▼

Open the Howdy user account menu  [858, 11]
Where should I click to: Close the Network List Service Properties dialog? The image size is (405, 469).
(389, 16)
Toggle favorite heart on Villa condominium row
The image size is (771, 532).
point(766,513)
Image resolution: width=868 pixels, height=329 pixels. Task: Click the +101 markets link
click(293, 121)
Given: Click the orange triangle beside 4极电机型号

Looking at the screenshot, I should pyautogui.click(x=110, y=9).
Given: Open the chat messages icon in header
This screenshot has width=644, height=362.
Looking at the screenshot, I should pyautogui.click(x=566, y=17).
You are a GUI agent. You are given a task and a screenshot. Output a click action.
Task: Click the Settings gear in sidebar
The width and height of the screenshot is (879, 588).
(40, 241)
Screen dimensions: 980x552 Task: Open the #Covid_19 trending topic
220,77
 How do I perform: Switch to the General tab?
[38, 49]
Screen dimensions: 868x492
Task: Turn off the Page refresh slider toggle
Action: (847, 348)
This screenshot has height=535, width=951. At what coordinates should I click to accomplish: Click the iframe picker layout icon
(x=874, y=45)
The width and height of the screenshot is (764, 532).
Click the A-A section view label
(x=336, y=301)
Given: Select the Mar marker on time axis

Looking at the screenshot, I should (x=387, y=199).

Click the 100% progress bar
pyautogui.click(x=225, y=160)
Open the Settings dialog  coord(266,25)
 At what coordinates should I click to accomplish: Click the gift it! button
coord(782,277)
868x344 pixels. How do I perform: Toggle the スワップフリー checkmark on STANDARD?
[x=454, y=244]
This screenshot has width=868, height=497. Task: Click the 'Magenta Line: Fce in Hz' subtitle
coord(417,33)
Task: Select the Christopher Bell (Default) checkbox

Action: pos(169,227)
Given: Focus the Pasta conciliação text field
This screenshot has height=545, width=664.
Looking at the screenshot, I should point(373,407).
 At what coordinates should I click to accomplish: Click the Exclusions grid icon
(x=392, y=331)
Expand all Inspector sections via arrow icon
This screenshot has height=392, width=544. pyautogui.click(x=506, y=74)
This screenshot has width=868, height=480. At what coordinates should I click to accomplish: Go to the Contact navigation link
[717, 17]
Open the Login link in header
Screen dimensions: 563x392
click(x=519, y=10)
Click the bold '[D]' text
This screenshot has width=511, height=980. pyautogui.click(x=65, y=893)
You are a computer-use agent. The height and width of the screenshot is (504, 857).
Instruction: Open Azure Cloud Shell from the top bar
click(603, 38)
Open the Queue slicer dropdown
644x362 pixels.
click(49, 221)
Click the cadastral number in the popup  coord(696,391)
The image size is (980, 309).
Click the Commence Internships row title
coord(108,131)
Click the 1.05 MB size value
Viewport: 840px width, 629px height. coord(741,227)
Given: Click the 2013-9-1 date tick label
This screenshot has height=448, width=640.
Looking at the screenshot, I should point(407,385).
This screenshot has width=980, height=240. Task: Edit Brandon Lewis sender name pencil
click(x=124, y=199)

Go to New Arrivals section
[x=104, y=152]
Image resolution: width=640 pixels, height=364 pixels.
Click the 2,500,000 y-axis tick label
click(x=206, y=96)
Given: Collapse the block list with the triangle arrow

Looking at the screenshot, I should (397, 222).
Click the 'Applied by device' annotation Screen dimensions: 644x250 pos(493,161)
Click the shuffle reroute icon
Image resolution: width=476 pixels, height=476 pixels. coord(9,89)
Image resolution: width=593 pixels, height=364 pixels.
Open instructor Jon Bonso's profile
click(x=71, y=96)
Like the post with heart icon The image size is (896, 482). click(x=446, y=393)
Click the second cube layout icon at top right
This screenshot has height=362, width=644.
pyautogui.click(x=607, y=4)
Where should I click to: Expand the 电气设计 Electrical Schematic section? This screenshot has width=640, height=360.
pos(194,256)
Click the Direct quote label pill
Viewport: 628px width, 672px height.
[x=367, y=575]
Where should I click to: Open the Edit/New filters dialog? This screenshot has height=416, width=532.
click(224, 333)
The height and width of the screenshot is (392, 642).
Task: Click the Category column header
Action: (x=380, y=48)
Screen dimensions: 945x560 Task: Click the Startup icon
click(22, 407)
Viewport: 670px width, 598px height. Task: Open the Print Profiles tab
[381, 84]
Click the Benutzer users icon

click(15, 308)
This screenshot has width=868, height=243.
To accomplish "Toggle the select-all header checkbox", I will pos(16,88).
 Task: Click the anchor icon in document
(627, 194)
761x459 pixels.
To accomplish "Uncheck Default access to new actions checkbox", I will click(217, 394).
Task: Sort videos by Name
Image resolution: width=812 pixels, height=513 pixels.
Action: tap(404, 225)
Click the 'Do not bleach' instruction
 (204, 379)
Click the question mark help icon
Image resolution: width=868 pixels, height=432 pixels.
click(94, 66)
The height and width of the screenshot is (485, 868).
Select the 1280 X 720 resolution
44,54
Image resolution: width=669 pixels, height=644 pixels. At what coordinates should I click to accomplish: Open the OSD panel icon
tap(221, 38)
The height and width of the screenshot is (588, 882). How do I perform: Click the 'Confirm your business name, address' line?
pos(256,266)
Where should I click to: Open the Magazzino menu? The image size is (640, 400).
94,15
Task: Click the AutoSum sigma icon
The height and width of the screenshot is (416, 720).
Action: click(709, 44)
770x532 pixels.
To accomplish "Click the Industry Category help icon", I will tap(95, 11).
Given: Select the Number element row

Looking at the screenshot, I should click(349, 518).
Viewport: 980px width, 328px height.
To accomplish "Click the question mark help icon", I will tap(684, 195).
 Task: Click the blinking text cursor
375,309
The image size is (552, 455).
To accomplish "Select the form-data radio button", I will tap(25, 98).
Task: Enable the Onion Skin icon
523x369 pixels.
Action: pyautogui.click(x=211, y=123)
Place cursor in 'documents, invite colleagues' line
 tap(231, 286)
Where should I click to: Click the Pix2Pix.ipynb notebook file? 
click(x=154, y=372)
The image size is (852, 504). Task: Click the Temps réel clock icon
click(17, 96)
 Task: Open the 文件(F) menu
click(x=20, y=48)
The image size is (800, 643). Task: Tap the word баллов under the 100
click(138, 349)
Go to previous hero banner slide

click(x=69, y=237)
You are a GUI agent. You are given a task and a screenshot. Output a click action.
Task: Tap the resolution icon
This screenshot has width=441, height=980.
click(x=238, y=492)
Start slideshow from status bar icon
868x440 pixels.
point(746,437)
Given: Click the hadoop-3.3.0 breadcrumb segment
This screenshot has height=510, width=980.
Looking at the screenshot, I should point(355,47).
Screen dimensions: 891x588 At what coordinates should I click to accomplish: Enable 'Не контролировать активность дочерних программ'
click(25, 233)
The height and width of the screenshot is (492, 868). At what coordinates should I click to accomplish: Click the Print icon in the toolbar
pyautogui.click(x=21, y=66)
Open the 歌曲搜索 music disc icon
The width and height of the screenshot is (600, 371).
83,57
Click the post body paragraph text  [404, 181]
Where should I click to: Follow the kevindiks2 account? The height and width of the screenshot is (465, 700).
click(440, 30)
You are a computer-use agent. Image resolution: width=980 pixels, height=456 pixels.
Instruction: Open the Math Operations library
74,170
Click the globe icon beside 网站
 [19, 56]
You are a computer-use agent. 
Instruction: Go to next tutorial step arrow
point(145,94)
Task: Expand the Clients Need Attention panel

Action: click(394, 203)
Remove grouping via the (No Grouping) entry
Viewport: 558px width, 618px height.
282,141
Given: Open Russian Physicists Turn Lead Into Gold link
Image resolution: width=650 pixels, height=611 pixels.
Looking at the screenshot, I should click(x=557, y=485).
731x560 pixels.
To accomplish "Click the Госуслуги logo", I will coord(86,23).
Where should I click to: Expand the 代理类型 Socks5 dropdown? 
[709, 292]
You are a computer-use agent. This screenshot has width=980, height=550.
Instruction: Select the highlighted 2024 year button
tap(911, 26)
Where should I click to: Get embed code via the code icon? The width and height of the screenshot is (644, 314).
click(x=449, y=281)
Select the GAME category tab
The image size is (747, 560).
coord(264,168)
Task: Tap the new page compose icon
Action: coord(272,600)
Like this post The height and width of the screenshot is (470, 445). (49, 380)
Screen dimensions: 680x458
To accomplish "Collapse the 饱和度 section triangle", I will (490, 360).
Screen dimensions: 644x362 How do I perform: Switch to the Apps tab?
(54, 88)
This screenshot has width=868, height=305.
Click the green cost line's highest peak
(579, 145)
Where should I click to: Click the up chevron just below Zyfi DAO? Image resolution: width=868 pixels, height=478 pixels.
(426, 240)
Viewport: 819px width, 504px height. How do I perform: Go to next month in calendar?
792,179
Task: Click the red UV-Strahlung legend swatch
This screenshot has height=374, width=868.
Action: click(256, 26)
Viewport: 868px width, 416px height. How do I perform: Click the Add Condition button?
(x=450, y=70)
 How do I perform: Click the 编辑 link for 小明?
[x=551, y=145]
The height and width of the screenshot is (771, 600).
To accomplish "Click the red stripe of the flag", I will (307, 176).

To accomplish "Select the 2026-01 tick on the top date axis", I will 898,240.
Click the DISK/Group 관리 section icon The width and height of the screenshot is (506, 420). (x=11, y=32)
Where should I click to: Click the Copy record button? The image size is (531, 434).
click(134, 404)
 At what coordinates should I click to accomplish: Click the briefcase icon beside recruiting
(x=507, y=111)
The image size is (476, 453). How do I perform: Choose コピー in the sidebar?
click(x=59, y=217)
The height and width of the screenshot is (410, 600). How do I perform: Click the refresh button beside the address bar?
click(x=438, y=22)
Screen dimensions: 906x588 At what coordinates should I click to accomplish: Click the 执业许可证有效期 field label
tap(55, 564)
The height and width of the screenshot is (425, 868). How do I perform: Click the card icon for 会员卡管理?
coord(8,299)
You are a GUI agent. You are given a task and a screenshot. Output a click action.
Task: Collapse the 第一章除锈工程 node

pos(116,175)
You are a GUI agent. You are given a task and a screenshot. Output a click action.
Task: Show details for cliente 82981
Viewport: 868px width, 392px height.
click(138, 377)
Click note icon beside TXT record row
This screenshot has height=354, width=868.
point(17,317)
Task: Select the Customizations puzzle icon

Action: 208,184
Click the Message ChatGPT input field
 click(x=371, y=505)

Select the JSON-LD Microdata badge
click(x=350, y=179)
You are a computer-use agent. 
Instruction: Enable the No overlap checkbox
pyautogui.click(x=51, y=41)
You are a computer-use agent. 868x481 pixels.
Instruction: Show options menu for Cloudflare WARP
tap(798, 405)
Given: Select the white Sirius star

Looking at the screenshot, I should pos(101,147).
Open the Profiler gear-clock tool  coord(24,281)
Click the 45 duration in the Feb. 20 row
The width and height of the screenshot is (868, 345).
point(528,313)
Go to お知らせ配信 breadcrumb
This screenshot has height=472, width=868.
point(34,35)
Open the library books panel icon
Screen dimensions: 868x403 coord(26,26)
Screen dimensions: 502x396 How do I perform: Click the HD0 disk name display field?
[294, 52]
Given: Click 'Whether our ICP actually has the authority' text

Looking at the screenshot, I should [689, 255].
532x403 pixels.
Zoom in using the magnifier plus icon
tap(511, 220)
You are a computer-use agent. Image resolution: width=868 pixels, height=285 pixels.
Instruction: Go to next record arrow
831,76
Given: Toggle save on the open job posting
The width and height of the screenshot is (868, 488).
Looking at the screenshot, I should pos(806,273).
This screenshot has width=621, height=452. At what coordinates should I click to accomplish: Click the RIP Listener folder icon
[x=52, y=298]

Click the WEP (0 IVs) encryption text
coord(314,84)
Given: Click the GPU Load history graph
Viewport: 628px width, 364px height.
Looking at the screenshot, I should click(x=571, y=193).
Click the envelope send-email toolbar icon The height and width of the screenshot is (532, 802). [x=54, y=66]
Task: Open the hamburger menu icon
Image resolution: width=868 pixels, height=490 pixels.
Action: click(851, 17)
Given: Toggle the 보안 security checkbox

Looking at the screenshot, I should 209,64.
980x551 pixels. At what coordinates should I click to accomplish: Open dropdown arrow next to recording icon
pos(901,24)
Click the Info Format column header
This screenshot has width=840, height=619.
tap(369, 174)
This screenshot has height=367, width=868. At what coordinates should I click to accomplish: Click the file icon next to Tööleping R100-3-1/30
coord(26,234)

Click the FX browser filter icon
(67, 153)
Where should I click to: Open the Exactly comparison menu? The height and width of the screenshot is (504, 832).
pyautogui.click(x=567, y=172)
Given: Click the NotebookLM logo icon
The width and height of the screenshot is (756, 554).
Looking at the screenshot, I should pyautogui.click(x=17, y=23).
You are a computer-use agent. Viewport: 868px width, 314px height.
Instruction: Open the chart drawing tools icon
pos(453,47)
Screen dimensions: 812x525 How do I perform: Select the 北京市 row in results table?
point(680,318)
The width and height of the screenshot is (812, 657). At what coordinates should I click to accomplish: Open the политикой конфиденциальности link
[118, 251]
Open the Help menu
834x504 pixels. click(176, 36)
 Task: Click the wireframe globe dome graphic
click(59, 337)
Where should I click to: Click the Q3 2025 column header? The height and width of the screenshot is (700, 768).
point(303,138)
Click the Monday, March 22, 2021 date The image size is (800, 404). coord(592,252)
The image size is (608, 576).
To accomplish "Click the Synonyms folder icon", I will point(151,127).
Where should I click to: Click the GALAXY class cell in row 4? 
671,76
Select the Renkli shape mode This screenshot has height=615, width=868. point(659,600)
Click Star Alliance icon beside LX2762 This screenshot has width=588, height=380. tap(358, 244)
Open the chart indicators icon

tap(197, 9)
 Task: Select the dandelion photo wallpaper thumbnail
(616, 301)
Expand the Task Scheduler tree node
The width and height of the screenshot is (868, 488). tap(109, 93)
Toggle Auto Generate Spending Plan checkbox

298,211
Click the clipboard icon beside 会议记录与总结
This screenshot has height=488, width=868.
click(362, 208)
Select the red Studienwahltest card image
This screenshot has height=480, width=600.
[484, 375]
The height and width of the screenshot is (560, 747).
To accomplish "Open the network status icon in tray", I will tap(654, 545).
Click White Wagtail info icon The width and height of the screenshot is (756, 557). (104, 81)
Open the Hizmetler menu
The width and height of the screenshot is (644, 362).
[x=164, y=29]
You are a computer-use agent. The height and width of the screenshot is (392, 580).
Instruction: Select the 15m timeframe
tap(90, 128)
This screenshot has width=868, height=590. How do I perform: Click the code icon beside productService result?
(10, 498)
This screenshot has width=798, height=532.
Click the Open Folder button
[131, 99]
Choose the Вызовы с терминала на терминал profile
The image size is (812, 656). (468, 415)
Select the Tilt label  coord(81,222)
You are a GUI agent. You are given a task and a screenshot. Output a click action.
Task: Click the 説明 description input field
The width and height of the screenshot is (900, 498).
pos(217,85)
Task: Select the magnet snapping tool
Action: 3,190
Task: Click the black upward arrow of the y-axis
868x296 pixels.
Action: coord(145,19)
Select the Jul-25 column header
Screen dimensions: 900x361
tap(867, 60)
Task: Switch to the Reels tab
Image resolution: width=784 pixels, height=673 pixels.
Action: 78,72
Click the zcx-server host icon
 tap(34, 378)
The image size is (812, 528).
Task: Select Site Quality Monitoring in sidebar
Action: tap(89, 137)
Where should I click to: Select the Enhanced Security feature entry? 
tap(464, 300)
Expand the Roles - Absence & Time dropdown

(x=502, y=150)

▲

A single number is required: the count of lines in the listing that contain the string "gear".

■ **Task response**: 2